# Focus: Thwarting Post-Quantum Spies

If you want to keep a secret, all you have to do is believe. A new quantum mechanical recipe for encoding messages remains uncrackable even if the rules of quantum mechanics aren’t quite right–so long as it’s not possible to send messages faster than light. Reported in the 1 July *PRL*, the protocol lets secret-sharers foil “post-quantum” eavesdroppers essentially by pretending the rules of quantum mechanics still apply.

When sharing a coded message, the sender, Alice, generally uses binary numbers from a “key” to scramble the message, and the receiver, Bob, uses the key to decipher it. Of course, they must make sure Eve, the eavesdropper, does not get her hands on the key.

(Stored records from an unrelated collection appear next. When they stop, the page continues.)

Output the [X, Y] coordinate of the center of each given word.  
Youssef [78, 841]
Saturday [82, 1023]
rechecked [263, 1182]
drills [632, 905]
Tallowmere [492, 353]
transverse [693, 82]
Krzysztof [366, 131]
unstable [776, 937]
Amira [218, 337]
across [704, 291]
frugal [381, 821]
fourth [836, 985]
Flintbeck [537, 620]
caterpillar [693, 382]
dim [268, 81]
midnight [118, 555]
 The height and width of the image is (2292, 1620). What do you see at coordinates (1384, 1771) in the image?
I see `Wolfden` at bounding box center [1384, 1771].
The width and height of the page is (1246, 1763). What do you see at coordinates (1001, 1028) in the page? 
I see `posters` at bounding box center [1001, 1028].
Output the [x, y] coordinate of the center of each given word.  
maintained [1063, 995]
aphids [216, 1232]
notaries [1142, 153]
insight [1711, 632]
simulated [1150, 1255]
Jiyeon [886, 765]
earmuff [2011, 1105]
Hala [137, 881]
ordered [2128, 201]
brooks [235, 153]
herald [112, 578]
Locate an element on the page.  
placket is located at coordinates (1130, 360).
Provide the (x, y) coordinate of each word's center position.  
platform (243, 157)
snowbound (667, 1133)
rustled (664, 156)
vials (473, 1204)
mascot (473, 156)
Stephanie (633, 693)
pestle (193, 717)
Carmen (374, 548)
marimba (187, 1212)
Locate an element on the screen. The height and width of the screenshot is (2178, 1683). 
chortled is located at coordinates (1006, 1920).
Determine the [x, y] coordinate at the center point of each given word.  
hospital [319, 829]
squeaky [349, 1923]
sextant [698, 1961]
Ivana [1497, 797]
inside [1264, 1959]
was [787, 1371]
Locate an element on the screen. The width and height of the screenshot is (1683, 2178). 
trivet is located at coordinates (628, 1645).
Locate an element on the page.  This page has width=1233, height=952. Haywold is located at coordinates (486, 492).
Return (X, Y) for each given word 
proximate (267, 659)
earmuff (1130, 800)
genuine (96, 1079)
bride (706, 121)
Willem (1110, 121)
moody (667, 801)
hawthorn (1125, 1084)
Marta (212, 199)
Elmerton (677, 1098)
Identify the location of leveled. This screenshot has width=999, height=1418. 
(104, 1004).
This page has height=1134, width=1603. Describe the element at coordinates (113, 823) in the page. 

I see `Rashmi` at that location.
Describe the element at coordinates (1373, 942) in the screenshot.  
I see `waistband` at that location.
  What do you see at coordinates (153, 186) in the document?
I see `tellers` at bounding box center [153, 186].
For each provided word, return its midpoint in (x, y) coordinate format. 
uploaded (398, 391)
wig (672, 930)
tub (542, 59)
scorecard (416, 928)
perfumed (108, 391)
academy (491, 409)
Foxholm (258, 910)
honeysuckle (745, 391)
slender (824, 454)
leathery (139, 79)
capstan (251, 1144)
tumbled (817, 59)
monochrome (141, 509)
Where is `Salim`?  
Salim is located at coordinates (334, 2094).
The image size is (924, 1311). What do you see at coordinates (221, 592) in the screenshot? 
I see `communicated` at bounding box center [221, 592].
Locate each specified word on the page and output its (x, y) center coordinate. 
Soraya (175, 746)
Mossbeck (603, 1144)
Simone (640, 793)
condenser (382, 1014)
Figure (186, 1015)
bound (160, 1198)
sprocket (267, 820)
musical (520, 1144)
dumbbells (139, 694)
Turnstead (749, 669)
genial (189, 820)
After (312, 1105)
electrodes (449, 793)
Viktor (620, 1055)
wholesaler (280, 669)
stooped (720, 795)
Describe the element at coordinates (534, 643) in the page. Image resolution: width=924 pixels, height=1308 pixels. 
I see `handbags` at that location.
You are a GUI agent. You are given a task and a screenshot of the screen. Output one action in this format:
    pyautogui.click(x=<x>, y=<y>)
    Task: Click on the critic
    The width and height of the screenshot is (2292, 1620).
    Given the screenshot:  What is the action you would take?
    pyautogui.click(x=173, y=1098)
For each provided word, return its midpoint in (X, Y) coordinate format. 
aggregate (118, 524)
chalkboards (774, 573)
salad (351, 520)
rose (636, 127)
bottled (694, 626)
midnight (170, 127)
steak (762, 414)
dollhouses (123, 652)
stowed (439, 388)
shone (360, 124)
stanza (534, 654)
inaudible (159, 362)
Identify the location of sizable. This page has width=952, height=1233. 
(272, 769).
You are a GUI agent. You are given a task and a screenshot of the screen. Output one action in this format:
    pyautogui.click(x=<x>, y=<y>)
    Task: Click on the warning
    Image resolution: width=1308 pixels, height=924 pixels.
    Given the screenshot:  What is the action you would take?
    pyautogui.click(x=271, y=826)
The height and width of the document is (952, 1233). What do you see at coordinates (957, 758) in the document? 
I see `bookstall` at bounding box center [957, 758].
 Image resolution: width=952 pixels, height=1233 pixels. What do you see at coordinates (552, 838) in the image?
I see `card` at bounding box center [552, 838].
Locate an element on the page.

Physicists have invented several schemes for secretly sharing a key by exchanging particles that obey the weird rules of quantum mechanics. The schemes allow Alice and Bob to tell if Eve is trying to read the key. Now Adrian Kent of the University of Cambridge in the UK and colleagues have devised a protocol that works even if quantum mechanics isn’t quite right.

The scheme exploits a spooky connection between particles called entanglement. Suppose Alice and Bob receive electrons from a common source. The electrons act like spinning tops, and each one headed toward Alice can be entangled with one headed toward Bob so that, if Alice finds her electron spinning up, Bob’s will also be spinning up. However, if Bob has tilted his measuring device so that “up” corresponds to 2 on a clock dial and “down” corresponds to 8, then the chances are 75 percent that Bob will find his pointing “up” and 25 percent that he will find it pointing “down,” according to the strange rules of quantum mechanics. Alice and Bob can use these statistical correlations to detect Eve.

The procedure goes like this: After twisting their devices at random and measuring many pairs, Alice and Bob talk on the phone and compare the orientations of their measuring devices for each pair of electrons. They then randomly pick some pairs for which their devices were nearly or perfectly aligned to make up the key. Alice and Bob do not reveal the results of their measurements for these pairs. Instead, they rely on entanglement to ensure that their measurements are the same. Interpreting ups and downs as 0s and 1s, they construct the shared key without ever uttering the digits in it.

To check for eavesdroppers, Alice and Bob *do* announce measurements for many other pairs. They compare these measurements and check the correlations against the predictions of quantum mechanics. Any discrepancies will tell them that Eve is snooping, because if she fiddles with the pairs in a way that will reveal the key, she will also mess up the correlations–at least according to quantum mechanics.

Curiously, the scheme works even if quantum mechanics isn’t exactly correct. Eve might, for example, try to tap into the key by entangling electrons of her own with the pairs. Quantum mechanics would prevent her from reading the key without detection, but Kent and colleagues suppose that she can manipulate particles in new ways using her understanding of a post-quantum theory. Those manipulations would produce different, non-quantum correlations among the triplets, which is essentially how the researchers define post-quantum theory.

However, Alice and Bob can still thwart Eve by sticking to the scheme and checking their correlations against standard predictions. To avoid detection, Eve must ensure that Alice and Bob see the correlations they’re expecting. But then she cannot read the key, the theorists prove mathematically. To do that, Eve would have to generate correlations that would allow Alice, Bob, and Eve to share messages faster than light–violating a basic premise of relativity theory.

“This is a beautiful result,” says Pawel Horodecki of the Technical University of Gdansk, in Poland. The work underlines the importance of the universal speed limit in quantum key distribution, Horodecki says: “It’s like pointing out with a finger which part of quantum mechanics is responsible for security on the most basic level.”

–Adrian Cho

Adrian Cho is a freelance science writer in Grosse Pointe Woods, Michigan.